映画鑑賞が趣味と評されると全く頷けない。それほどドーパミンが分泌され
ているように感じないが、或る意味、自分の時間と金を賭けるギャンブルに
近い軽度の依存かもしれない。
 
 2008年に始めてから15年を経て500有余件。幾ら書いても、一部のプロの
映画評論家のような俯瞰的な評価が書けない。まして私が愛読した映画評論
家ロジャー・イーバートのピューリッツァー賞を受賞するような珠玉の表現
など到底生まれない。かといって、映画サイトにある一部のレビューのよう
な主張が簡潔で明快な短文も書けるようにならない。観れば観るほど過去作
の情報が蓄積されるので、関連付けができるようになるだけだ。
 
 著書『やり抜く力(GRIT)』の中でダックワースは、熟達者の分析を披露
している。心理学者のエリクソンが唱えた有名な「10000時間のルール」を
まず挙げて、1日3時間なら約10年の練習の継続が必要と説明する。しかし、
彼女は続いて、同様の熟達者でも要した時間の長短にかなりばらつきがある
と指摘する。その違いは同じ練習時間量でも、「意図的な練習」がどの程度
含まれているかに拠るのだという。

=-=-=

### 課題
映画レビューと熟達をめぐる本文抜粋を、最後の一文の後から書き継ぐこと。 エントリは使わなくてよい。

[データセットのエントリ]
=-=-=

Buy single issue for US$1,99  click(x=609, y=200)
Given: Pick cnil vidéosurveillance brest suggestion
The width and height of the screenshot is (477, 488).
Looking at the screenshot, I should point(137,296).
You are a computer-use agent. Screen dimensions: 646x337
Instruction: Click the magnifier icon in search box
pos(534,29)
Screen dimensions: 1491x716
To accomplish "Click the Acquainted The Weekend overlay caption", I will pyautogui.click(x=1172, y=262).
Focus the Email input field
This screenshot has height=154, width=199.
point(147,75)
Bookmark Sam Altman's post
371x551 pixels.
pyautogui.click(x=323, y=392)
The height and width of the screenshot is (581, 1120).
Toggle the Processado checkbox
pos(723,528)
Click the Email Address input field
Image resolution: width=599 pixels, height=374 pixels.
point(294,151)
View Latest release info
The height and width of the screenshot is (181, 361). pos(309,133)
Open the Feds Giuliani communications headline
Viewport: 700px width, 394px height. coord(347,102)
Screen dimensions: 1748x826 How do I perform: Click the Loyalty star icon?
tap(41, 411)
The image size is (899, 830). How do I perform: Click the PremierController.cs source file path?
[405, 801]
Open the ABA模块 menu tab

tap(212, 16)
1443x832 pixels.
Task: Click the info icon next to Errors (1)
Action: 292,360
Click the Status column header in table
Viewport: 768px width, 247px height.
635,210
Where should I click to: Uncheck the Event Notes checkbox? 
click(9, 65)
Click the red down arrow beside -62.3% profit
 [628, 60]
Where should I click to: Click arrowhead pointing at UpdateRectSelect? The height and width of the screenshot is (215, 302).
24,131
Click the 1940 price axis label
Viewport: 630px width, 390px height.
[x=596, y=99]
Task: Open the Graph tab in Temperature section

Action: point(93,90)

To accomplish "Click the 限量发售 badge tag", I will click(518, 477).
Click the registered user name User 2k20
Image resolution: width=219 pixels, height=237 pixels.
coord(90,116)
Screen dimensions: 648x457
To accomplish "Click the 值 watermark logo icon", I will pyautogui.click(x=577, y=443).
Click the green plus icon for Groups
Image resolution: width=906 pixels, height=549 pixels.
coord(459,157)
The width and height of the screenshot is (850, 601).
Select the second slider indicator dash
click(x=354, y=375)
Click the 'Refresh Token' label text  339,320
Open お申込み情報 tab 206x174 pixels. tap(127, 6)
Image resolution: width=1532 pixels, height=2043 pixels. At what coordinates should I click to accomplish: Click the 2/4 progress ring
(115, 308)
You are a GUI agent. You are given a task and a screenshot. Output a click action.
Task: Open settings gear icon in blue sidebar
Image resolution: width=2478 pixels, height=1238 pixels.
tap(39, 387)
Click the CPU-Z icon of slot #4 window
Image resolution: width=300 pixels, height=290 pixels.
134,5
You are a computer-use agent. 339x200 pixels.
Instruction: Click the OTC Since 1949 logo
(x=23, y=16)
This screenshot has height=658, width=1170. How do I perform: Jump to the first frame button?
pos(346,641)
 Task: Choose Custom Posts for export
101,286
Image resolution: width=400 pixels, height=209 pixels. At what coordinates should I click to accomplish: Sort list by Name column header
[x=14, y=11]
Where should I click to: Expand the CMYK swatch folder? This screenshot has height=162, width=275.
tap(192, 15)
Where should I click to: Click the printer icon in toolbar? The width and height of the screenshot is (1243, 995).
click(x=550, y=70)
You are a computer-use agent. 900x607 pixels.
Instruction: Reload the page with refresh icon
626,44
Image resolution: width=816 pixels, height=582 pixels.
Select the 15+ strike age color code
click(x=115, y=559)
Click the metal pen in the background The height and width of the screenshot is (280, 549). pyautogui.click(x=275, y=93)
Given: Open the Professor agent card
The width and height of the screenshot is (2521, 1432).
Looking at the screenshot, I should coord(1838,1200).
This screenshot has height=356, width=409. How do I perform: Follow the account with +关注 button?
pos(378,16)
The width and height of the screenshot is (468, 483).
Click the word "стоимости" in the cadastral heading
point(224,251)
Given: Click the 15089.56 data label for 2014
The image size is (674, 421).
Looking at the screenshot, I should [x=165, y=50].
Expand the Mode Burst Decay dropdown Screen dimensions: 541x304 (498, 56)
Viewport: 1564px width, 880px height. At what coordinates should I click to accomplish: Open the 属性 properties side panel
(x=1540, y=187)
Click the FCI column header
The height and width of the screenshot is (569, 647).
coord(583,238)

=-=-=

### 解答
 
 (1)ある一点に的を絞って、ストレッチ目標[高めの目標]を設定する。
(2)しっかり集中して、努力を惜しまずに、ストレッチ目標の達成を目指す。
(3)改善すべき点がわかったあとは、うまくできるまで何度でも繰り返し練
習する。これらの条件を満たす練習を戦略的に積み重ねることで熟達は早ま
るという。ご丁寧にダックワースは、多くの場合、「意図的な練習」は精神
的に苦痛であり、1日に何時間も続けることが困難であると付け加えている。

 事業の生産性向上が叫ばれ、人間には人間しかできない価値ある仕事が求
められるだろう。その時に熟達は非常に重要な要素になる可能性が高い。10
年かけても漫然とした練習なら慣れるだけで熟達は覚束ない。その熟達を完
遂するなら精神的苦痛に耐えよとダックワースは言う。中小零細企業が採用
できる人々に精神的苦痛を5年10年耐えるグリットはあるか。ダックワース
の書籍に登場するのは成功者や熟達者ばかりで、真面目に働いても報われて
いないとされる米国のプアホワイトさえ見当たらない。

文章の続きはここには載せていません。